Generales adúlteros los ha habido muchos en Estados Unidos, incluyendo a los más grandes: un George Custer (Guerra Civil), un George Patton (Segunda Guerra Mundial) y un Dwight Eisenhower (aunque sus relaciones adúlteras con una mujer que era su chofer militar, Kay Summersby, en sus tiempos de comandante supremo de las fuerzas aliadas, sigue siendo objeto de discusión entre los historiadores). Y qué decir de los políticos: algunos, como Gary Hart y John Edwards, no sobrevivieron a sus pecados, mientras que otros, como Bill Clinton, lo lograron a duras penas. Pero todos los casos en los que la información se conoció estando los susodichos en funciones tienen en común lo mismo: la renuncia de la sociedad y sus instituciones representativas, tanto formales como informales, para disociar la moral pública de la moral privada. En cierta forma, la incapacidad para actuar de acuerdo con el principio de separación entre el Estado y la Iglesia que en teoría impera en Estados Unidos, pero que en la práctica empapa de puritanismo parte de la vida pública.
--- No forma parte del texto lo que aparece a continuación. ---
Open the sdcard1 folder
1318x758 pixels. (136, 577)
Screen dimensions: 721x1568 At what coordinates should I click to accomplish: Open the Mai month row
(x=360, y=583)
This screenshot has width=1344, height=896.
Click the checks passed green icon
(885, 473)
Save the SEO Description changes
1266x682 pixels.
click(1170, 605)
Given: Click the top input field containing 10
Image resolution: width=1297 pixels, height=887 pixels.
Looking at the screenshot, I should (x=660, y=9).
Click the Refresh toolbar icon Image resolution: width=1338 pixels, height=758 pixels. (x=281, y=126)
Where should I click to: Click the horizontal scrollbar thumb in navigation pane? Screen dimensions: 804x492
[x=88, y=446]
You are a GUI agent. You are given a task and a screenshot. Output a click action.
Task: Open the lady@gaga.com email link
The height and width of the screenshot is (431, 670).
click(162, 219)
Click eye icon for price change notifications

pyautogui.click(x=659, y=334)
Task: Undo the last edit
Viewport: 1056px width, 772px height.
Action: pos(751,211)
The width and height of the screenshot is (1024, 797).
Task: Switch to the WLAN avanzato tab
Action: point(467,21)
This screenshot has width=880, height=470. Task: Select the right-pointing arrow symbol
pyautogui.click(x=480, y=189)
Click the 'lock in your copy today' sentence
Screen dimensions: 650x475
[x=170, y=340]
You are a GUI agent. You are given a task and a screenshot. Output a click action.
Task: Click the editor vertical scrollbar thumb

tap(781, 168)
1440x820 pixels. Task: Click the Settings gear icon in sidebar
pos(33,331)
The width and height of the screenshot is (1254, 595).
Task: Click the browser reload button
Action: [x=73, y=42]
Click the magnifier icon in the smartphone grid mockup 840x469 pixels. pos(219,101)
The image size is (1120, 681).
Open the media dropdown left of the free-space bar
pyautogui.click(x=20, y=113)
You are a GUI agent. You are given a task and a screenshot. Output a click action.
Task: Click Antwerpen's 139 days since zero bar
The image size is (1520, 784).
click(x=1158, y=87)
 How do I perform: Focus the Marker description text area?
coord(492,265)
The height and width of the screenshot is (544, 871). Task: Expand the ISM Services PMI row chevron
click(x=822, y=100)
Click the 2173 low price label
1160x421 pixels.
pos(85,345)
En la sociedad norteamericana hubo desde el inicio de la República una tensión entre religiosidad y liberalismo. Los tres “despertares” religiosos entre comienzos del siglo 18 y fines del siglo 19, liderados todos por figuras evangélicas en distintos momentos (George Whitefield fue el primero), constituyeron reacciones a lo que las iglesias juzgaban que era un distanciamiento con respecto a las raíces de la república misma. Pero entre “despertar” y “despertar” hubo más que distanciamiento: hubo la idea profundamente republicana de que la libertad individual estaba en la base del modelo de Estado y, por tanto, de que la moral pública y la moral privada debían establecer un tratado de límites. Eso nunca funcionó del todo: el puritanismo siguió formando parte de la vida pública, en tensión con el principio de la libertad individual y el laicismo.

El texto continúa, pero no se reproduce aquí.